The problem: Locate each line in the records that contains the string "height", matching case exactly, and copy every such line in full.

Raw records:

--

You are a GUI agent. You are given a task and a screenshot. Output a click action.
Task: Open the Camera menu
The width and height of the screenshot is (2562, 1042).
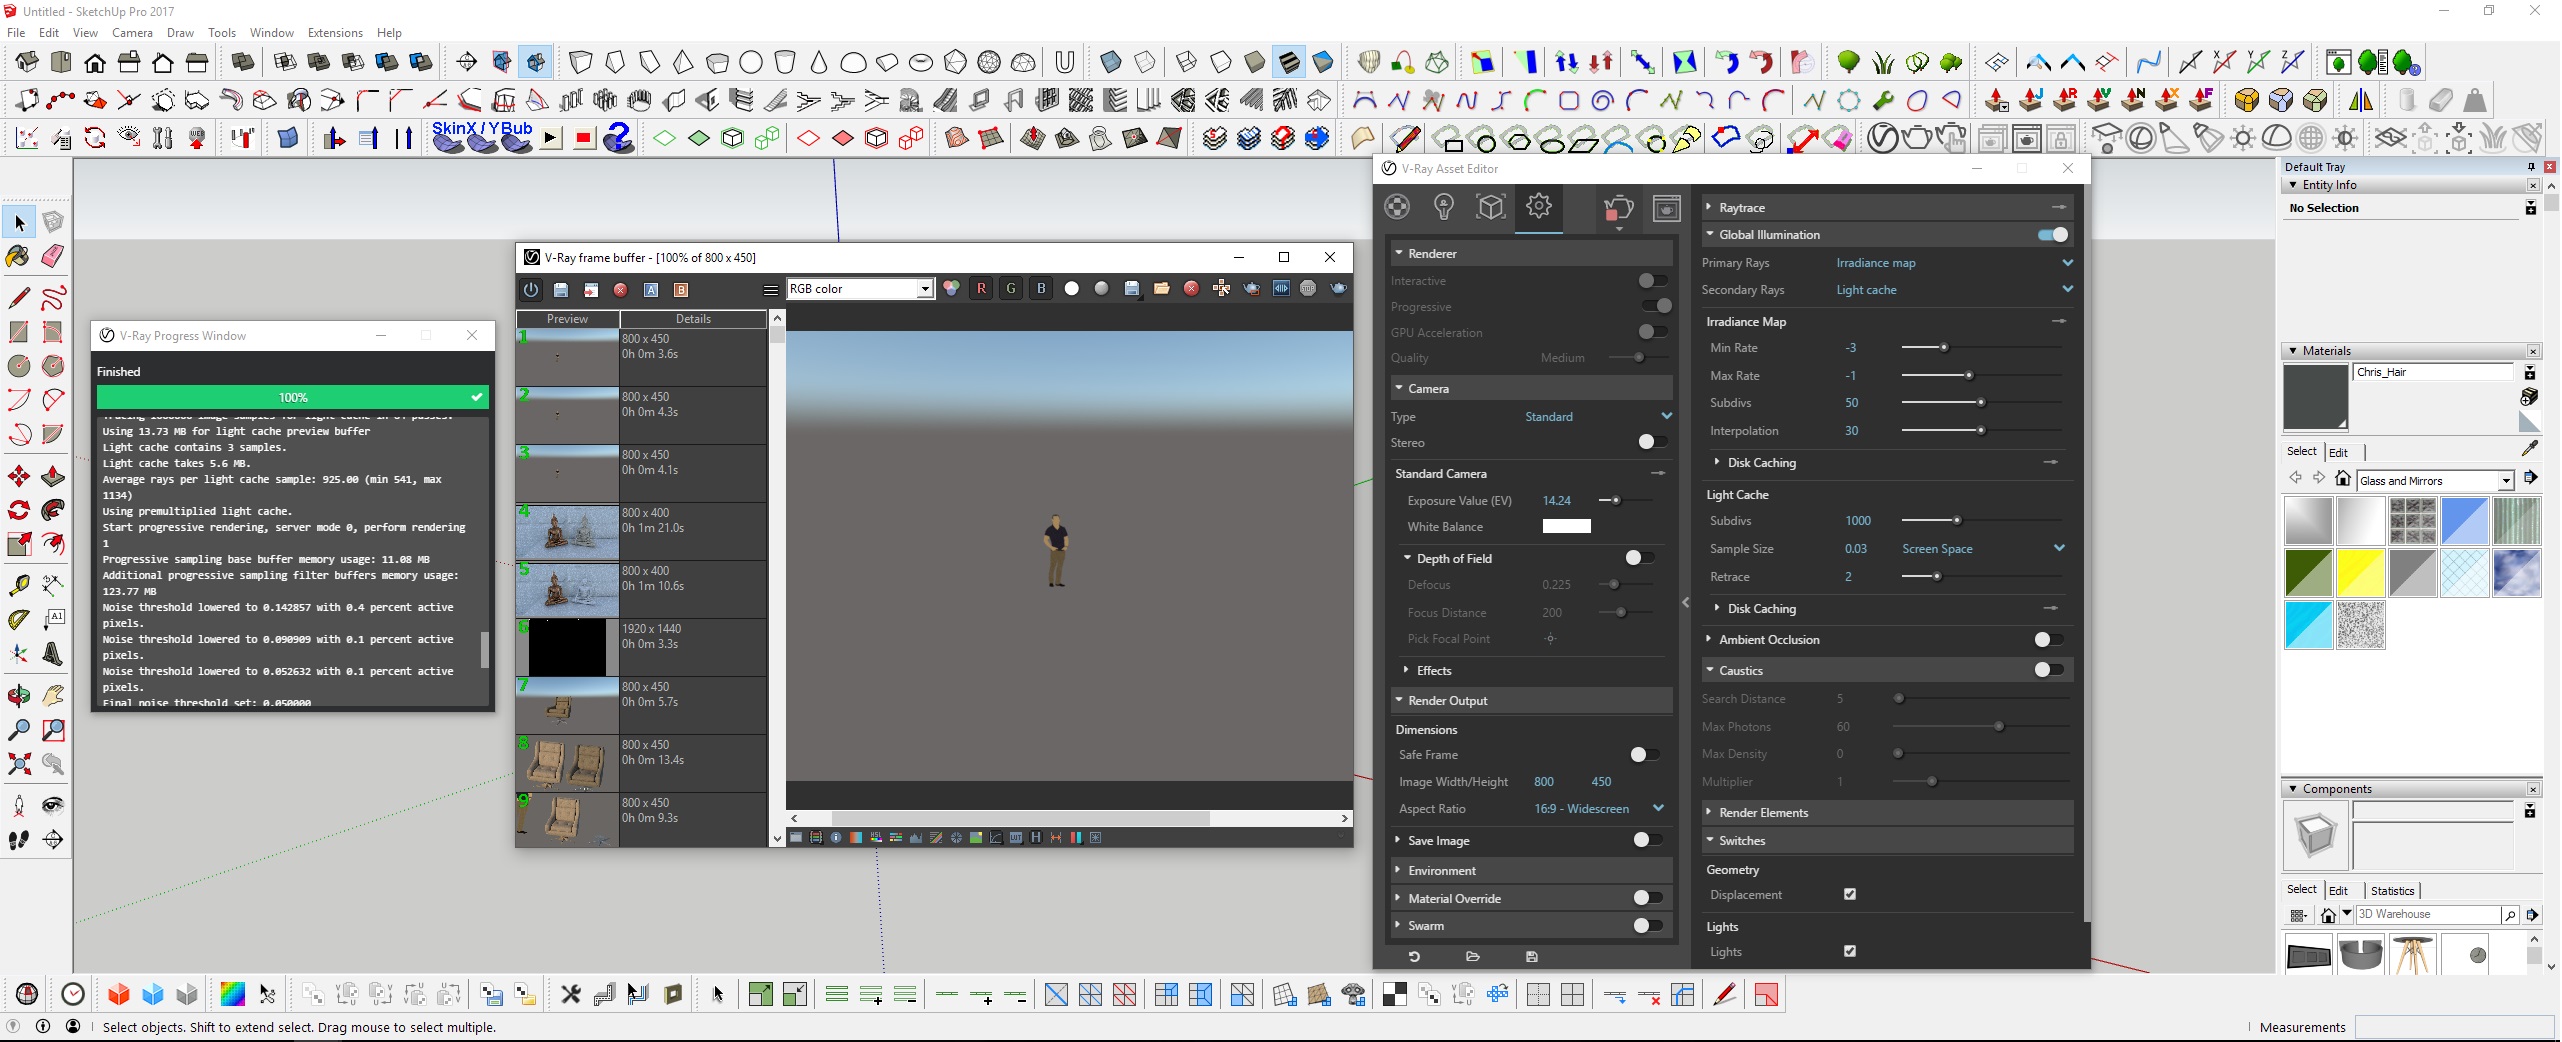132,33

--

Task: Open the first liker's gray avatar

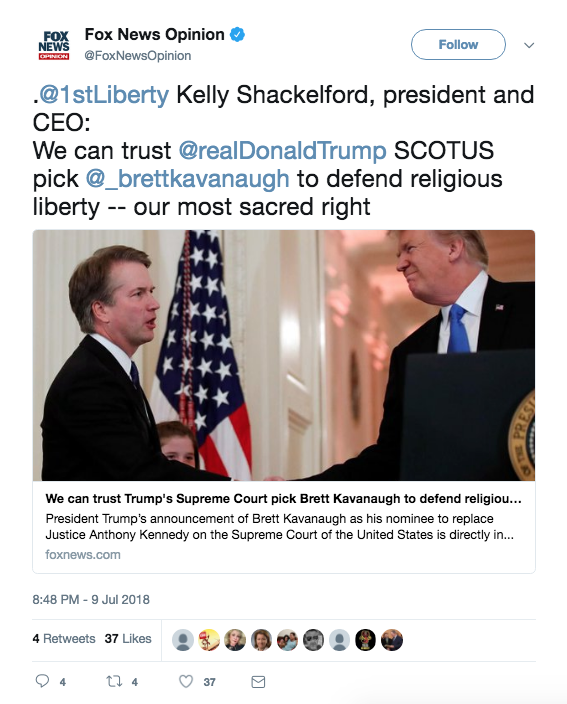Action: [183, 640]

--

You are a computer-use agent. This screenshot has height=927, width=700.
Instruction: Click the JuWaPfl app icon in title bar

--

The response:
The width and height of the screenshot is (2562, 1042).
You are a computer-use agent. This screenshot has height=927, width=700.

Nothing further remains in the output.